Bove clinched his moment of fame when he refused to be freed on bail, a stand that lasted only three weeks. He smiles when asked about his change of heart. "The conditions in there were really bad," he said. "And the food was inedible. And I said to myself, 'If all these people are trying to help me by raising the money, why should I refuse to come out?'"

Bove said his actions had been carefully planned and announced in the paper the day before. "There was nothing menacing about it," he said. "The children were there. There was singing. It had a festival atmosphere."

The owner of the McDonald's, Marc Dehani, sees it a bit differently. He says $120,000 worth of damage was done. Still, McDonald's has chosen not to take any civil action against Bove. The restaurant chain has lately tried to calm protests by issuing statements pointing out that the franchises in France are owned by the French, employ French workers and almost exclusively sell food grown in France.

In the press, Bove is often described as the last holdout against creeping American imperialism. But he is eager to say that he likes Americans. His parents were researchers who spent years at the University of California at Berkeley studying diseases that attacked citrus trees. Bove lived there until he was 7 and still speaks English.

He points out that at the time he was playing on the northern California beaches, Jack Kerouac might have been nearby. It is an idea that obviously pleases him.
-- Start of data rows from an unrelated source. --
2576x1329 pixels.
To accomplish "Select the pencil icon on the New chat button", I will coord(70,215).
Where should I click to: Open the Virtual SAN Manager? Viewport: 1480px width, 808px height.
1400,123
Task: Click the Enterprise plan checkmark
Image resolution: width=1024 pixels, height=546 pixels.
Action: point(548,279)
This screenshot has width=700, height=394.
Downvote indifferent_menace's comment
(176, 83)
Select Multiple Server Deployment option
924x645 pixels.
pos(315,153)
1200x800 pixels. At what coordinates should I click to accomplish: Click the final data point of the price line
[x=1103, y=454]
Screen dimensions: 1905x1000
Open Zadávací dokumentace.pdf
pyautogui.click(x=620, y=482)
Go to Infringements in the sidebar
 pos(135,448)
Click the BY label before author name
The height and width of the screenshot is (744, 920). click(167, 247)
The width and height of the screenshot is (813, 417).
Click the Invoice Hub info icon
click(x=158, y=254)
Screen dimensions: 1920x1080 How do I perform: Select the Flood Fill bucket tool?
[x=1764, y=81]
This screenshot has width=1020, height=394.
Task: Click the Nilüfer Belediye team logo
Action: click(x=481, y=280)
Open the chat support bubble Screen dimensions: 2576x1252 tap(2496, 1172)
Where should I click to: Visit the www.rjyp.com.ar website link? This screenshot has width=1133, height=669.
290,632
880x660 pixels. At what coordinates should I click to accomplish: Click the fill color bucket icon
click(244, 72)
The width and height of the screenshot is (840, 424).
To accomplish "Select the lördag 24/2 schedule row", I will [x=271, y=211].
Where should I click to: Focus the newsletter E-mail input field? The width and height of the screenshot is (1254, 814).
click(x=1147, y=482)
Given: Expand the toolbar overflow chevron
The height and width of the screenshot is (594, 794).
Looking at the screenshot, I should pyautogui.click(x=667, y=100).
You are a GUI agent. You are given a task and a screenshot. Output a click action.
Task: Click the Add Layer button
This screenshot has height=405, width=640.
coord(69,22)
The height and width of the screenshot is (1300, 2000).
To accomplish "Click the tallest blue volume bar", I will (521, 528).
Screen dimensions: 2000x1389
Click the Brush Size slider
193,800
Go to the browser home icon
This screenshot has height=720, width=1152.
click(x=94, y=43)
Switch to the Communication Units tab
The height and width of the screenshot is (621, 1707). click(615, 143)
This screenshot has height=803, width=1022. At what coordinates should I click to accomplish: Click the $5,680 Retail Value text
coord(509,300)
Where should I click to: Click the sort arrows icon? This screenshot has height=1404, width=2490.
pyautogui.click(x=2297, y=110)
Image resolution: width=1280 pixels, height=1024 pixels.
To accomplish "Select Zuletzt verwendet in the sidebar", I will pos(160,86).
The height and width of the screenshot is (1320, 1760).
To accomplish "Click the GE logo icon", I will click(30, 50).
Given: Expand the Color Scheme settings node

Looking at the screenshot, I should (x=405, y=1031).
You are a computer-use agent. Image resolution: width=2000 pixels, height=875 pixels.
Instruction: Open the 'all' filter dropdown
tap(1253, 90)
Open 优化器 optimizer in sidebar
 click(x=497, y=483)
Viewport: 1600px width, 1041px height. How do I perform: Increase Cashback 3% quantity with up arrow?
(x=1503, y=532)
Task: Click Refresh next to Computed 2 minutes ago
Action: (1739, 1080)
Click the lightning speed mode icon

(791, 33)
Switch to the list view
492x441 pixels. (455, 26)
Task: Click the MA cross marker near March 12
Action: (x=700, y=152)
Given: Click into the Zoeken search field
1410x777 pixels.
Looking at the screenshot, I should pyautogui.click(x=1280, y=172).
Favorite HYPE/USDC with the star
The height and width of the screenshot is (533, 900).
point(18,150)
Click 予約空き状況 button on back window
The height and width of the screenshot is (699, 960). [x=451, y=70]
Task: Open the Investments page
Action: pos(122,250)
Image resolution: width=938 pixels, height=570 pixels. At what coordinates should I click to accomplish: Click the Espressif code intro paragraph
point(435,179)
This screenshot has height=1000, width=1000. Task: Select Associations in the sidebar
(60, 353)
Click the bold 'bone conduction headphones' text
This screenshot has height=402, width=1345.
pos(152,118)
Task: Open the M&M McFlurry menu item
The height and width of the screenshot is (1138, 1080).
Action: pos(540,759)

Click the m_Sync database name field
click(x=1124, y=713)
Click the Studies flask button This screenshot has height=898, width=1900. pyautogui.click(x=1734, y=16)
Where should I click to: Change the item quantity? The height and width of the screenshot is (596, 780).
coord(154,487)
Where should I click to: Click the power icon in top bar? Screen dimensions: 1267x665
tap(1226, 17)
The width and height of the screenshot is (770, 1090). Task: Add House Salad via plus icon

But his contempt for American food habits is also obvious. He offers statistics on the rate of obesity in America ... about three times that of the French ... and disdains Americans for eating all day long. He says America has no right to force its hormone-enhanced food down French throats.

Bove said his spell in prison had not lessened his outrage at the luxury-food tariffs, and he intends to travel to Seattle in November, when the World Trade Organization is expected to meet there and consider the issue again. The U.S. actions were authorized by the WTO.

Bove is actually a protester from way back. He first came to the region in the late 1960s, when the government was talking about enlarging a military installation and the farmers were in an uproar. Bove helped them lead the protest and then accepted their invitation to settle here at the end of a quiet country road.

With four other farmers, he owns about 500 sheep. About half are raised to produce milk for Roquefort cheese. The rest are sold as meat in local farmers' markets.

Bove says he has never eaten at McDonald's, not even once. No, he insists, he is not curious. He does, however, like hamburgers made on a grill, with sliced tomatoes and onions from the garden.